What? What’s that? Suzan Kinne? That’s my last name. That’s right folks: my mother’s brother married my father’s sister. Holly Harlow (1947) married John Kinne (1944) and became Holly Kinne. Suzan Kinne (1947) married Terry Harlow (1943?) and became Suzan Harlow. To make this even neater, Uncle Terry and Aunt Sue K. had two children – Shane and Kelly. Double cousins! Sounds genetically sketchy, but it’s not! I swear!

To make things even more fascinating in a coincidental way, Shane and Kelly are four years apart, just like my brother and I: Shane (1965), Kelly (1969); Devon, aka Smokey, (1968), Me, (1972). Very neat indeed, although it’s technically not quite that neat; my mother miscarried twins at some point between my brother and I. When I was little, I used to think that I might not exist if the twins had survived and of course I was (and still am) sad for my Mom.  But I used to think of those twins fondly, kind of like imaginary friends but not (I had one of those too); I think I was too old for imaginary friends by the time I found out about the twins.

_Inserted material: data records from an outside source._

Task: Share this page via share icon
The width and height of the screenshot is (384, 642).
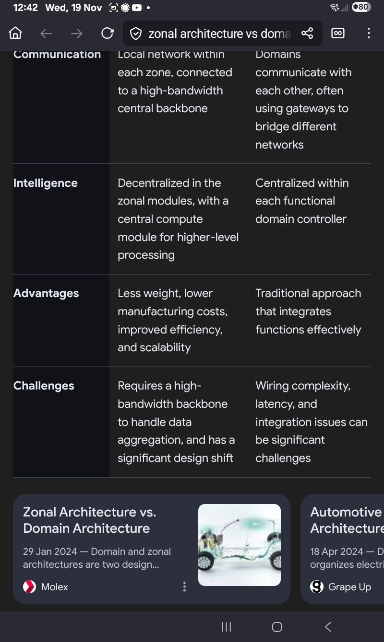Action: click(307, 33)
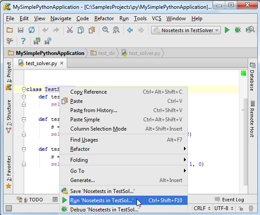Collapse the class TestSolver fold marker
260x215 pixels.
[x=24, y=90]
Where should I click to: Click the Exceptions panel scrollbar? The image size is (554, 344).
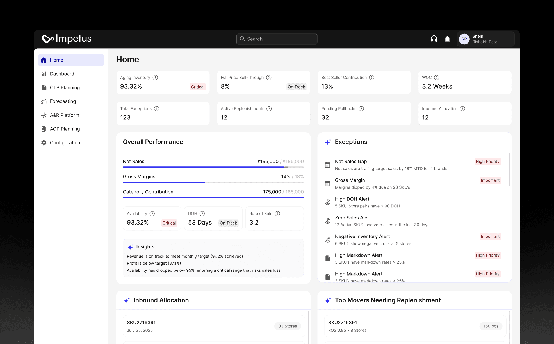(510, 169)
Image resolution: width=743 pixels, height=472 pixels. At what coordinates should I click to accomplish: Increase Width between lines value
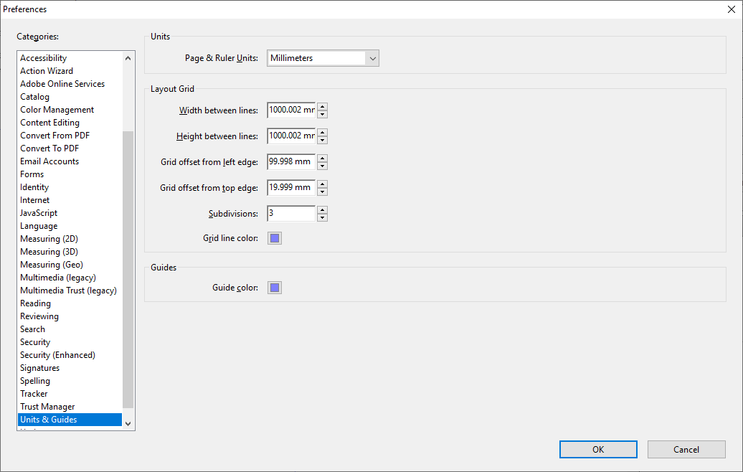coord(323,107)
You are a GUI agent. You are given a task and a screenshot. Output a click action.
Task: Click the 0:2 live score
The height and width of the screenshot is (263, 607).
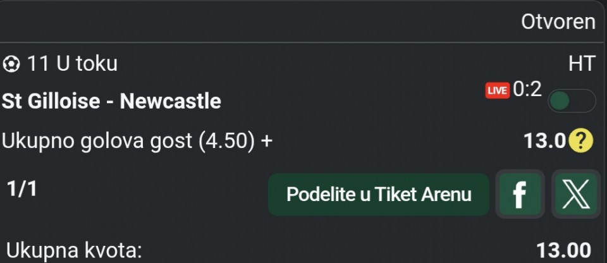527,90
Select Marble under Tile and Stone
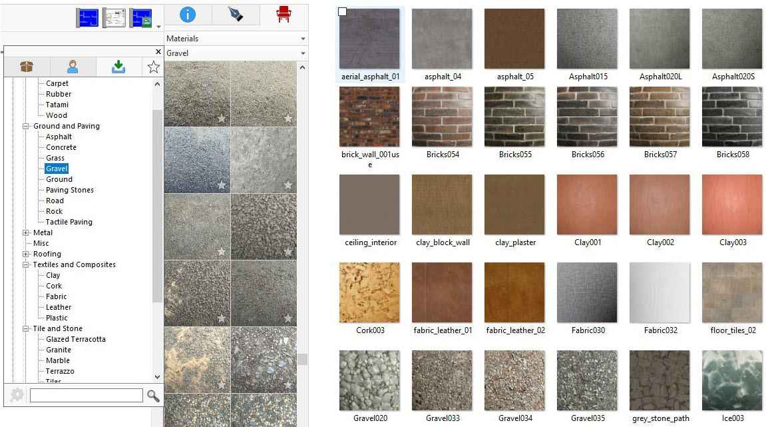This screenshot has height=427, width=766. [x=58, y=360]
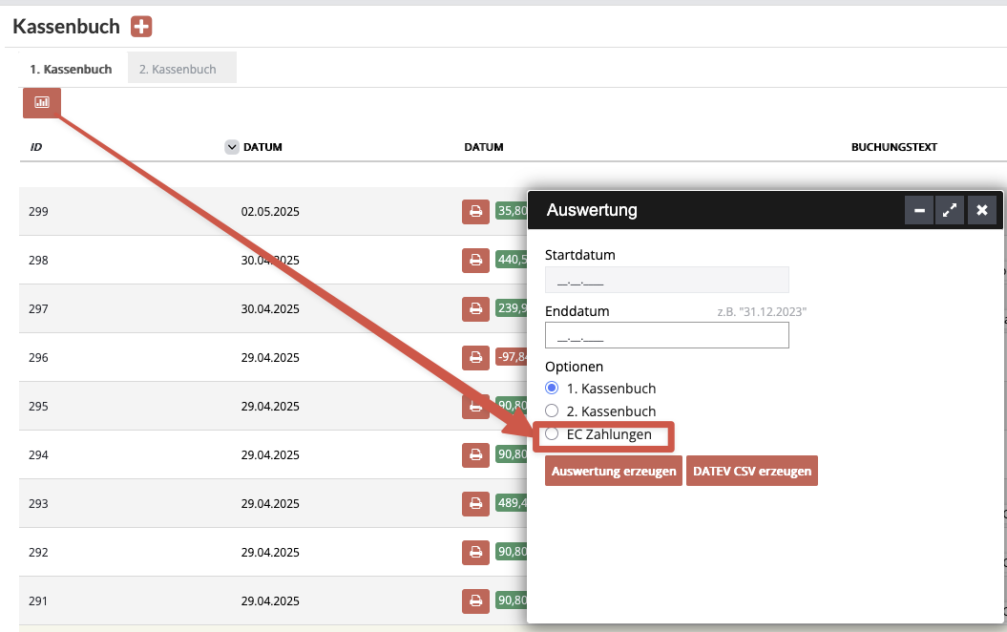The image size is (1007, 632).
Task: Choose the 1. Kassenbuch radio button
Action: tap(552, 388)
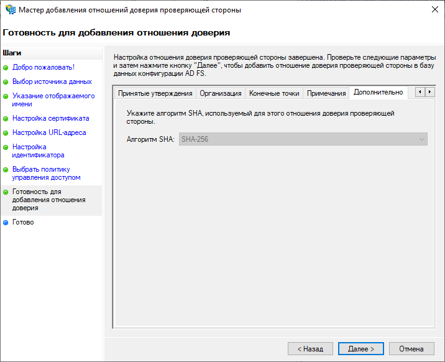Screen dimensions: 445x362
Task: Expand the Алгоритм SHA dropdown
Action: [421, 139]

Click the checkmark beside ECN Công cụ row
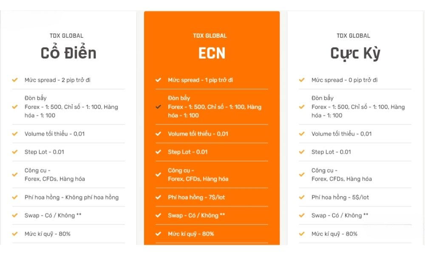click(x=158, y=175)
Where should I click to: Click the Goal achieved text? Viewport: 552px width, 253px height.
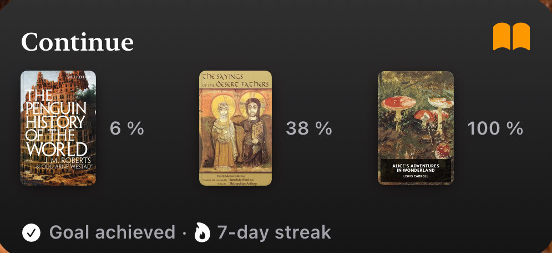coord(112,232)
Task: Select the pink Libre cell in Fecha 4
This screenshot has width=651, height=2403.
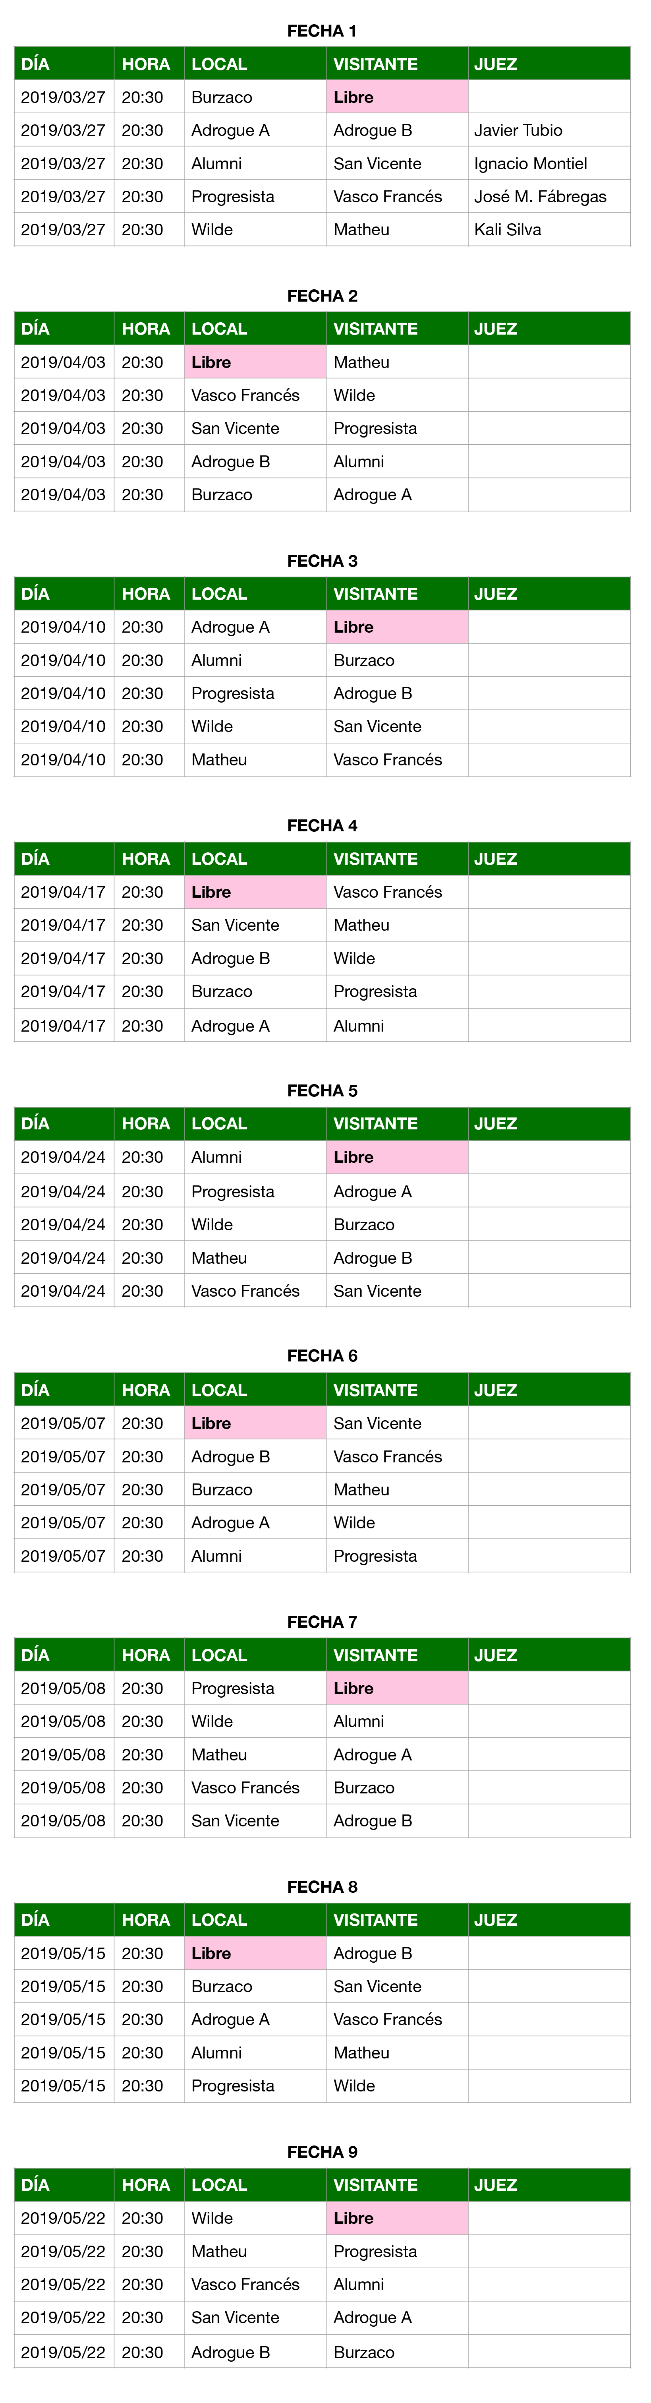Action: click(x=255, y=893)
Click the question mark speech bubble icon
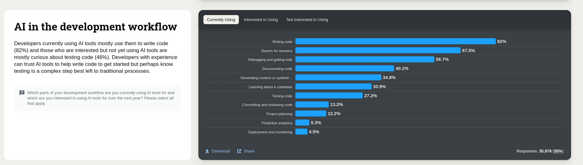 (22, 93)
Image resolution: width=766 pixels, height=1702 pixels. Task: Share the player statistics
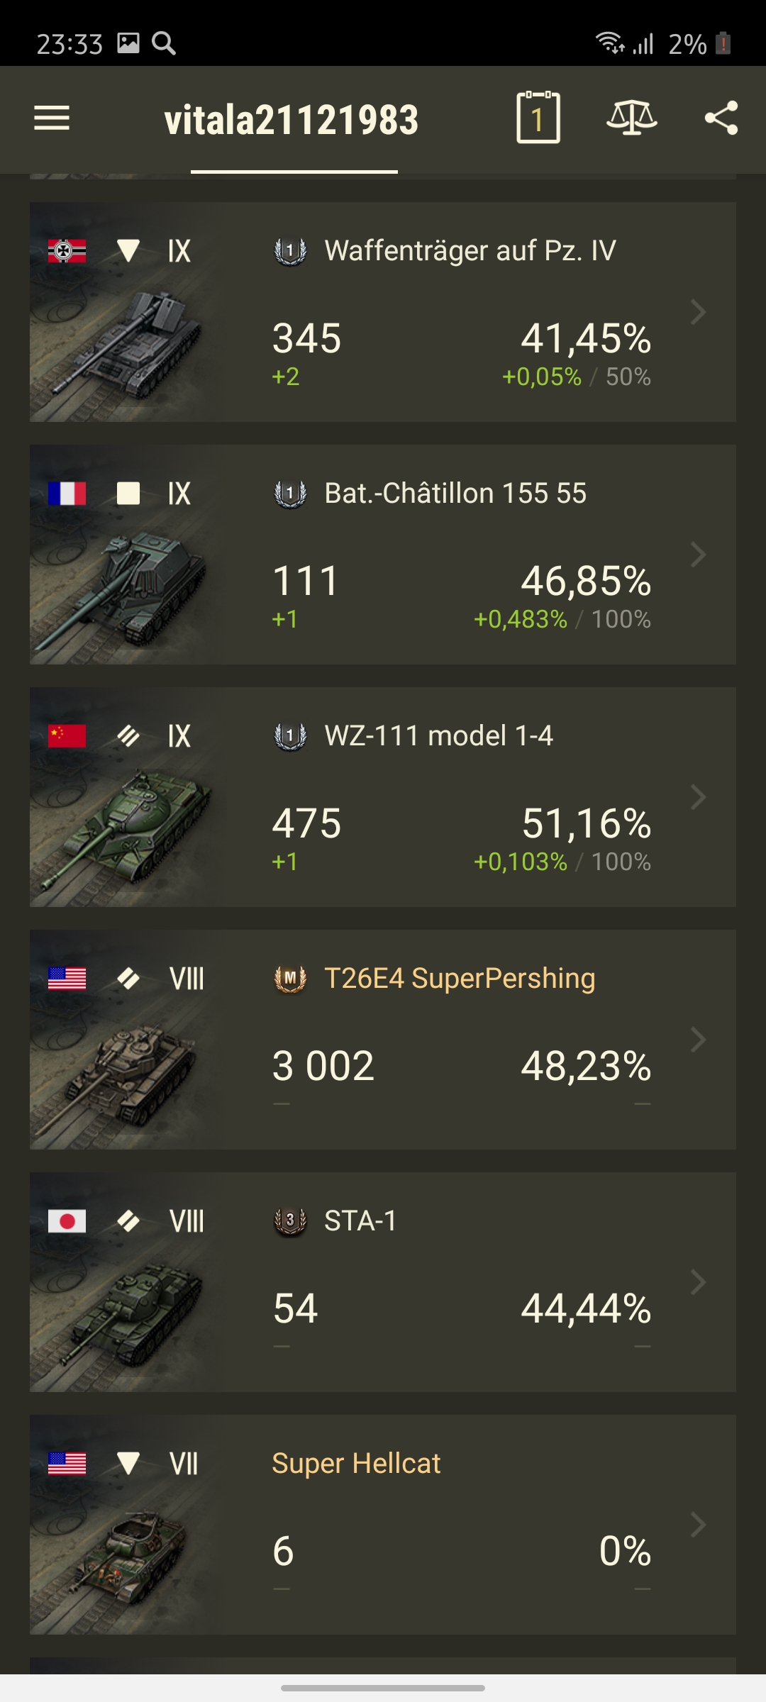point(721,118)
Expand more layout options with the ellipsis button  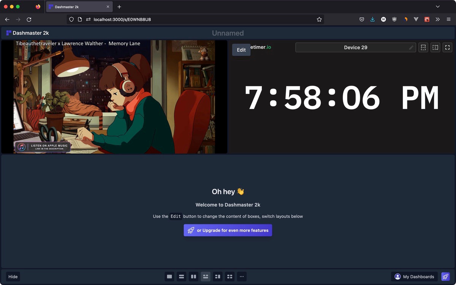(242, 276)
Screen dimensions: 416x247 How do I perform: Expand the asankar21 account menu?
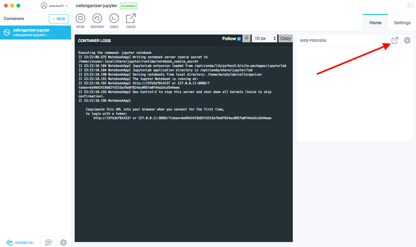(x=54, y=6)
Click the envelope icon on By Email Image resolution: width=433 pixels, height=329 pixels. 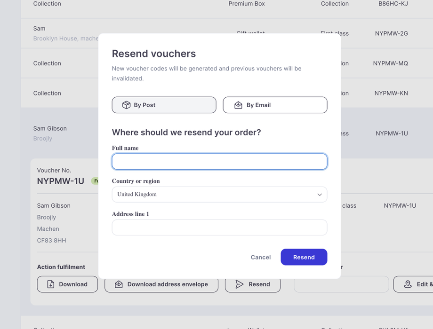coord(239,105)
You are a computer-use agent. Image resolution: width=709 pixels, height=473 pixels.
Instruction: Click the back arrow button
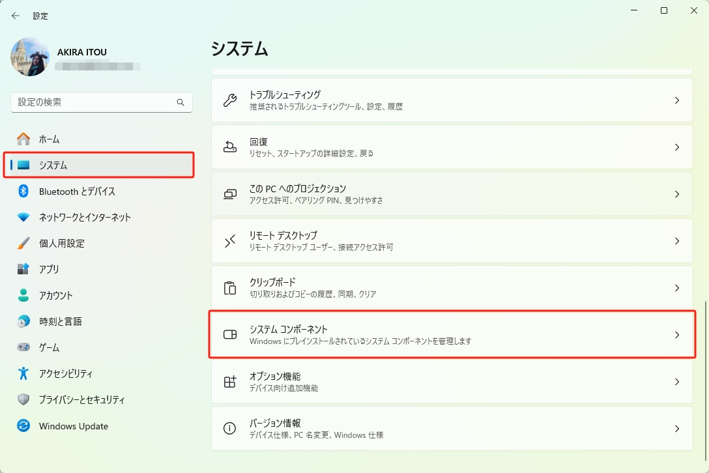click(x=14, y=15)
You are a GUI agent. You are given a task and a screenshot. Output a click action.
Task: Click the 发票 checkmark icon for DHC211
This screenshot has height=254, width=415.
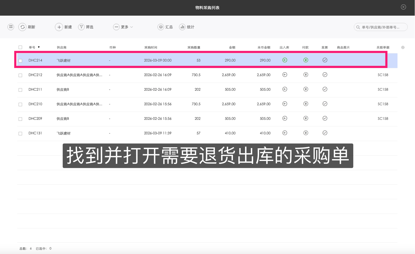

Back for a moment to the Aunt Sues: luckily my Dad’s brother Scott (1959) did not marry a Susan, but in 2008 his youngest brother Joel (1965) did marry a Susan. So ha ha – yes, we1
technically have another Aunt Sue.

Because Scott and particularly Joel were closer in age to my cousins, I never called them “Uncle Scott” or “Uncle Joel”. In fact, I just realized my oldest Harlow cousin, Uncle Bud & Aunt Sue B.’s son Rocky (really Roswell Harlow III) was born in 1960 and is only a year older than Scott.

Moving on to 1964-1965 – a productive and scandalous year in Woodstock. My cousin Shane was born in 1965 and so was my youngest uncle, Joel. That’s right: Aunt Sue K and Grandma K2 were pregnant at the same time. Aunt Sue K both had a baby and welcomed her youngest brother into the world in the same year. She and her mother were pregnant at the same time. Again, sounds genetically sketchy, but it’s not. In telling this story, I have had people pipe up to say that there is a similar situation in their family.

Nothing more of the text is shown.